WHAT do Midwestern farmers and unemployed young men in South Central Los Angeles have in common? Not much. But both are beneficiaries of the $3 billion flood-relief bill the House passed last week.
The tale of how that came to pass says a great deal about the murky ways in which Congress makes laws.
The key mover in the drama was Rep. Maxine Waters (D), a fiery liberal representing South Central Los Angeles. Last year, Congress passed authorizing legislation for her Youth Fair Chance Program, designed to provide a lineup of job-training services for 14-to-30-year-olds in high-poverty areas.
This year, President Clinton included $250 million for the program in his $16.3 billion economic-stimulus plan. But that bill was killed by a Republican filibuster in the Senate. The only part salvaged was $320 million for summer jobs, passed by Congress in late June. As part of that "supplemental" appropriation, the Youth Fair Chance Program received $50 million.
Ms. Waters thought her program had been launched. But when aides read the fine print, they found that the language did not include a $100-per-week stipend for participants and a ratio of 1 caseworker per 25 participants. "If you don't have those provisions, people will just drop out of the program," says Patrick Lacefield, a spokesman for Waters.
Republican members of the conference committee that approved the summer-jobs program say those provisions were left out because they were too controversial. But Waters and House leaders contend that their exclusion was an oversight.
Rep. William Natcher (D) of Kentucky, chairman of the House Appropriations Committee, had assured the leadership that "Mrs. Waters would be taken care of in the summer-jobs bill," says George Crawford, staff director of the House Rules Committee. "When that did not happen, the leadership looked for the next possible opportunity to rectify the mistake."

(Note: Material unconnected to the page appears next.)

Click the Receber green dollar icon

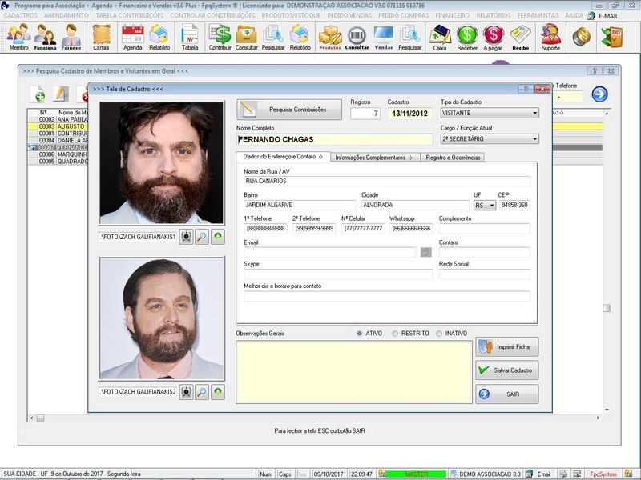point(466,37)
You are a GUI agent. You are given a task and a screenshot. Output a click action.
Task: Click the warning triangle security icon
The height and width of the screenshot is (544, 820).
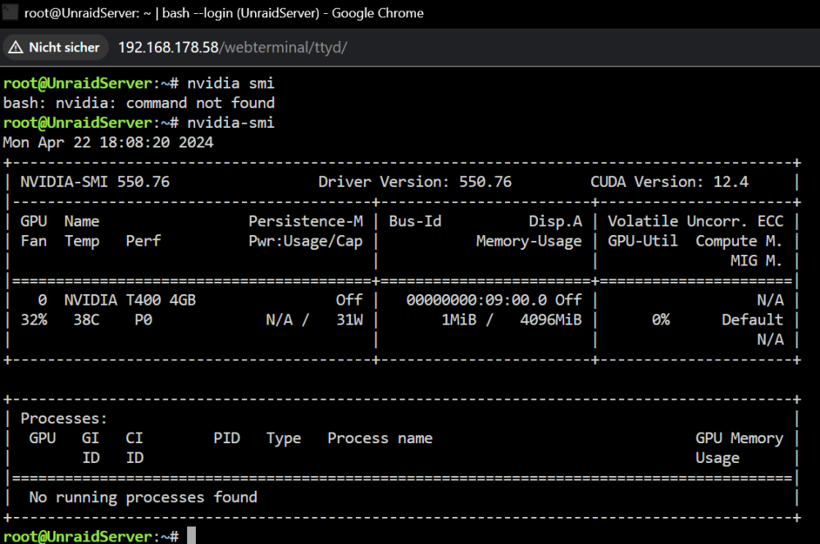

And the next bill coming up for House consideration was ... the flood-relief measure! So the House Rules Committee crafted a clever rule - a measure setting terms of debate on a bill - for the flood-relief package. One provision was that, when House members approved the flood-relief rule, they would insert the Waters amendment into the $3 billion measure.
But Republicans threw a monkey wrench into the scheme. When the flood-relief bill's rule came up July 22, Republicans and conservative Democrats attacked the measure because it did not allow for a cost-savings amendment to pay for the flood relief. They also went after the Waters amendment.
Republicans poked fun at the Youth Fair Chance Program for defining "youths" as those aged 14 to 30. They charged that the measure "to help 30-year-old teenagers" was included as a political payoff for Waters's support of the president's budget - a charge adamantly denied by the congresswoman. "This is exactly the kind of thing that gets the House in trouble," declared Rep. Robert Walker (R) of Pennsylvania. "It ought to be rejected."
Rejected it was. But after the House adjourned for the weekend, lawmakers were pilloried by Midwesterners upset that they hadn't gotten their flood-relief money. Democrats pointed the finger at Republicans, charging that the Waters brouhaha was a "smokescreen" for Republicans' unwillingness to run up the deficit to help the Midwest. GOP congressmen replied that it was the Democrats' fault for gumming up an otherwise-acceptable measure with an extra amendment.
But the House leadership held firm, refusing to drop the Waters amendment from the flood-relief bill. In the end, it was the GOP that caved in, allowing the flood-relief measure to pass intact July 27. A GOP amendment that would have knocked out the Youth Fair Chance amendment was rejected by a 226-to-201 vote.
That's not the story's end, of course. The Senate must pass its version of the flood-relief legislation. Since the Senate bill does not contain the Waters amendment, the measure's fate will be decided in a House-Senate conference committee that will meet soon.